§ Task item: Could you repeat, word for word, every line from the one containing "[Óceán ajándéktasak] (428, 609)" through the final line of the records below, and nothing else?

Stored data:
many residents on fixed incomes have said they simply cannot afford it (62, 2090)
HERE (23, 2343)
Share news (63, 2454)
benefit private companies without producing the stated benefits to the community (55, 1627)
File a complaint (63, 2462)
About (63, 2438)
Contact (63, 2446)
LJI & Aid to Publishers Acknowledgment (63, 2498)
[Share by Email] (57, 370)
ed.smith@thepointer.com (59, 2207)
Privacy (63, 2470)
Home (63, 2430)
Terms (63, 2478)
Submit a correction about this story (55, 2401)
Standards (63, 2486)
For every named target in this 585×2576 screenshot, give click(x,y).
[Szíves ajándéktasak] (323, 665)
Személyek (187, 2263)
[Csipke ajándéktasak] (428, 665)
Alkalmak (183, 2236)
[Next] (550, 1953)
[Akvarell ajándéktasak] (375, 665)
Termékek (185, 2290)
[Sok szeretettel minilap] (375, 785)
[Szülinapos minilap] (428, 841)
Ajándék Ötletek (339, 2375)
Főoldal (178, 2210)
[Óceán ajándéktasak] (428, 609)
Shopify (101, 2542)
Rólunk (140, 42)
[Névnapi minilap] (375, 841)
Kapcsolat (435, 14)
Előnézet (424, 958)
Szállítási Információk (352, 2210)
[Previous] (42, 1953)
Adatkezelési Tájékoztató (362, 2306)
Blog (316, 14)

§ Solved problem:
[Óceán ajándéktasak] (428, 609)
Shopify (101, 2542)
Rólunk (140, 42)
[Névnapi minilap] (375, 841)
Kapcsolat (435, 14)
Előnézet (424, 958)
Szállítási Információk (352, 2210)
[Previous] (42, 1953)
Adatkezelési Tájékoztató (362, 2306)
Blog (316, 14)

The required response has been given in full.